One thing we could do is to use that fact that 2^{10}=(2^5)^2. If our calculation of 2^5 \textrm{ (mod} 11\textrm{)} is correct then 2^{10} = (2^5)^2\equiv 100\equiv 1 \textrm{ (mod} 11\textrm{)} which Fermat’s little theorem says is correct. That’s reassuring.

How might we have made a mistake? Could it be in the calculation of 2^5. Not really because we know that 2^1=2,2^2=4,2^3=8,2^4=16 \textrm{ and }2^5=32. So if we made a mistake in the calculation of 2^5 \textrm{ (mod} 11\textrm{)} it could only have been in working out the remainder after 2^5=32 is divided by 11. Since 2\times 11=22 \textrm{ and } 3\times 11 = 33 we see that 2^5=32=2\times 11+10 so 2^5\equiv 10 \textrm{ (mod} 11\textrm{)}.

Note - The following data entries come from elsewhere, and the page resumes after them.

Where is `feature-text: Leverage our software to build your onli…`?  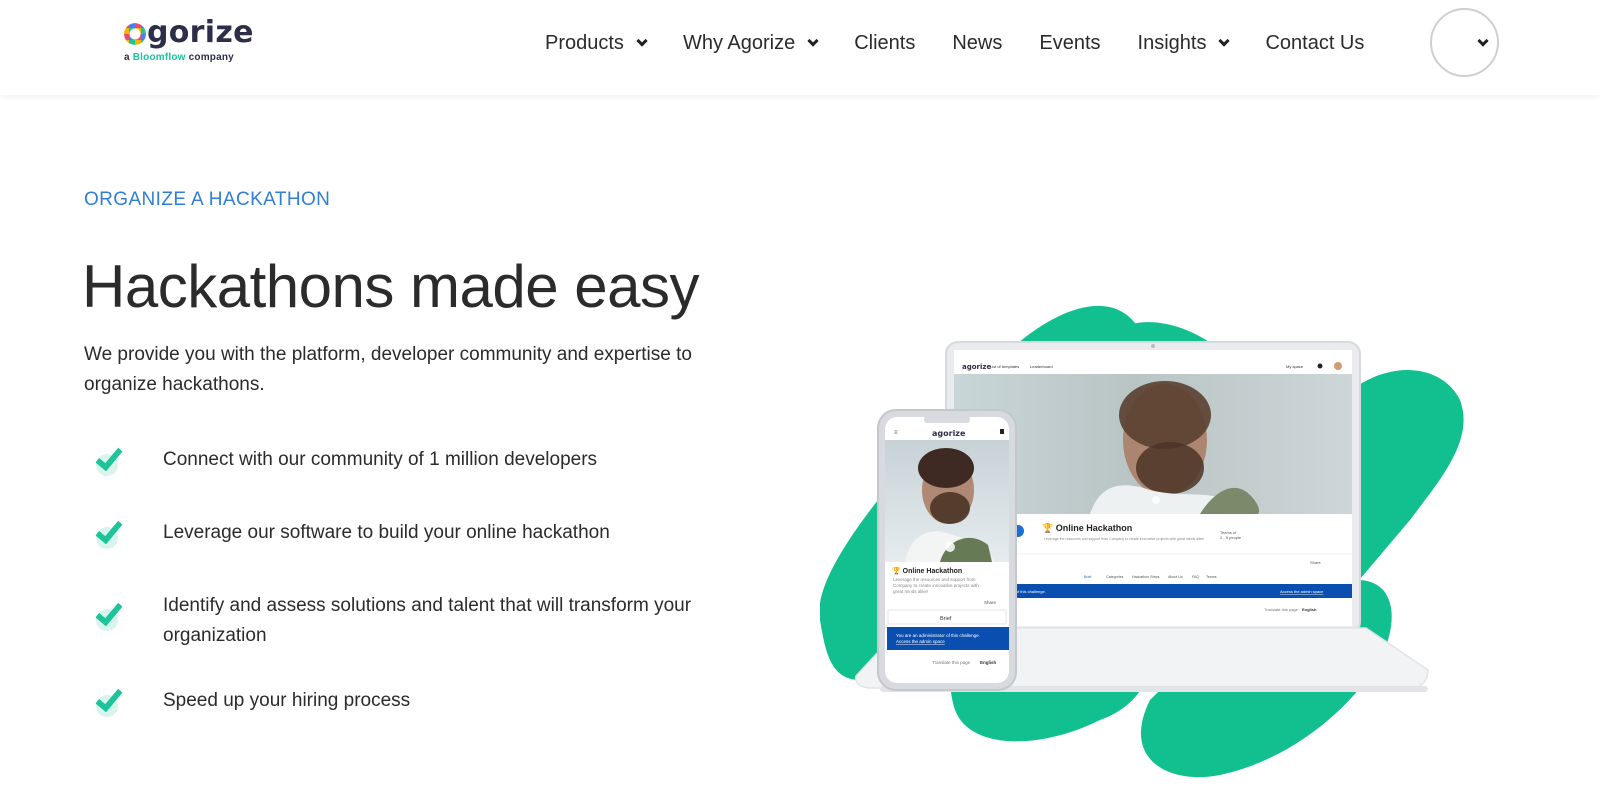
feature-text: Leverage our software to build your onli… is located at coordinates (386, 532). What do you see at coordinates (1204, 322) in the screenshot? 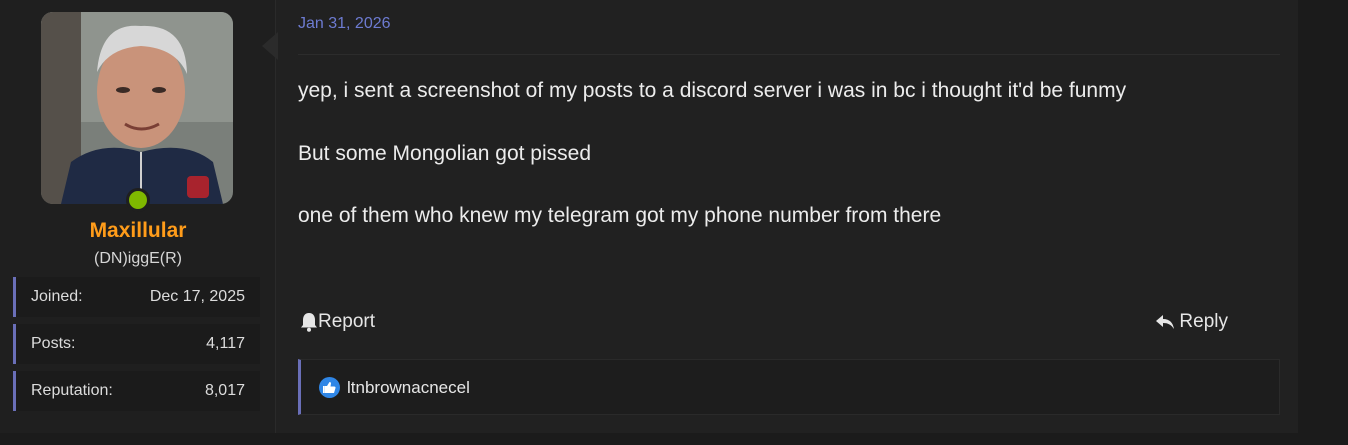
I see `reply-label: Reply` at bounding box center [1204, 322].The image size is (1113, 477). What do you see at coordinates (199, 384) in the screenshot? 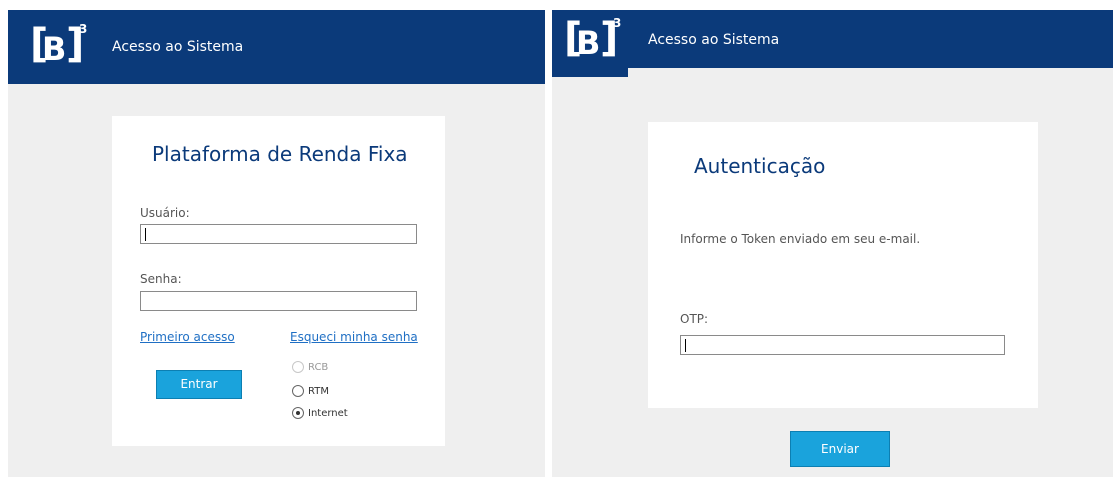
I see `login-button: Entrar` at bounding box center [199, 384].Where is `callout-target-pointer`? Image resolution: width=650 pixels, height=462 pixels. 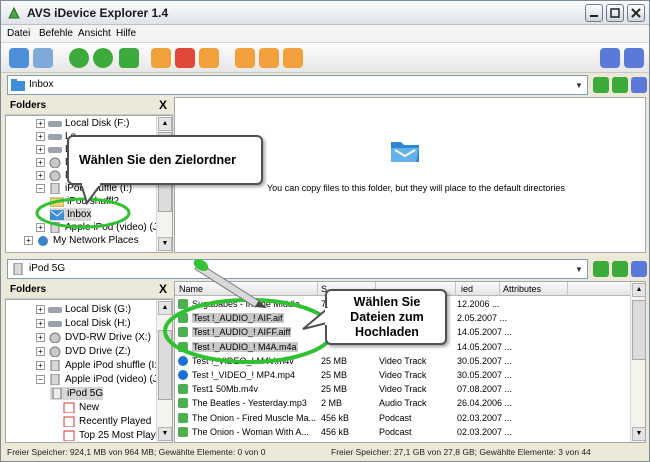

This seems length and drawn out, and to some extent it is for such a simple exercise. Yet it illustrates the benefit obtained from the cost of checking: we now feel much more confident that our answer is correct. If we looked it up in the back of the book we would not be building up our checking muscles, and we would stay that much mathematically weaker.

How about the second exercise the author of the book review mentions: what’s  2^17 mod 23?

Curiously, when I looked through the book I could not find this exercise. What I did find was:

Exercise 18.6.3 Evaluate the power 2^{83} \textrm{ (mod} 23\textrm{)}.

Let’s do this exercise first and think about how we might check the correctness of our calculation without looking up an answer in the back of the book.

Using Fermat’s little theorem we see that 2^{22}\equiv 1 \textrm{ (mod} 23\textrm{)}. This because 23 is a prime number and 2 is not divisible by 23.

How does this help us? We need to relate the power 22 to the power 83. Well, 3\times 22= 66 \textrm{ and } 4\times 22=88 so we use the fact that 83=3\times 22+17 to get 2^{83}=2^{3\times 22+17}=(2^{22})^3\times 2^{17}\equiv 1\times2^{17} \equiv 2^{17}\textrm{ (mod} 23\textrm{)}.

Now the problem is to calculate 2^{17} \textrm{ (mod} 23\textrm{)}. The text just before this exercise gives us a hint to use the method of section 18.2

So now we see maybe where the problem “ what’s  2^17 mod 23?” came from – the author of the review has maybe used Fermat’s little theorem and is stuck on calculating 2^{17}\textrm{ (mod} 23\textrm{)}.

One way to proceed is to use that fact, from 2^{22}\equiv 1\textrm{ (mod} 23\textrm{)} and 22=17+5, that 2^{17}\textrm{ (mod} 23\textrm{)} is the inverse of 2^5 \textrm{ (mod} 23\textrm{)}.

We know that from a direct calculation that2^5\equiv 9 \textrm{ (mod} 23\textrm{)} so we just have to find the inverse of 9 \textrm{ (mod} 23\textrm{)}: in other words solve the equation 9x\equiv 1 \textrm{ (mod} 23\textrm{)}. We can try 2^4\equiv 16 \textrm{ (mod} 23\textrm{)} so 2^8\equiv (2^4)^2\equiv 1^2=256\equiv 3 \textrm{ (mod} 23\textrm{)}. Then squaring again gives 2^{16}\equiv (2^8)^2\equiv 3^2=9 \textrm{ (mod} 23\textrm{)} and therefore 2^{17}\equiv 2\times 9=18 \textrm{ (mod} 23\textrm{)}.

This gives us our final answer of 2^{83}\equiv 2^{17} \equiv 18 \textrm{ (mod} 23\textrm{)}.

If this seems long and complicated it is: it’s messy and we could easily have made a mistake. How can we check our answer?

One way is to absorb more fully the lesson of section 18.2 and construct a table of powers of 2 (mod 23) up to the 22^{nd} power. We do this starting with 2^0\equiv 1 \textrm{ (mod} 23\textrm{)} and then multiplying the previous result by 2 and keeping the remainder after division by 23. Here’s is a table built using Excel:

Sure enough, we see that 2^{83}\equiv 2^{17} \equiv 18 \textrm{ (mod} 23\textrm{)}.

This gives us a much more complete and satisfying feeling than looking up the answer in the back of the book. It helps us build our mathematical muscles, and learn to reason mathematically as an independent thinking person.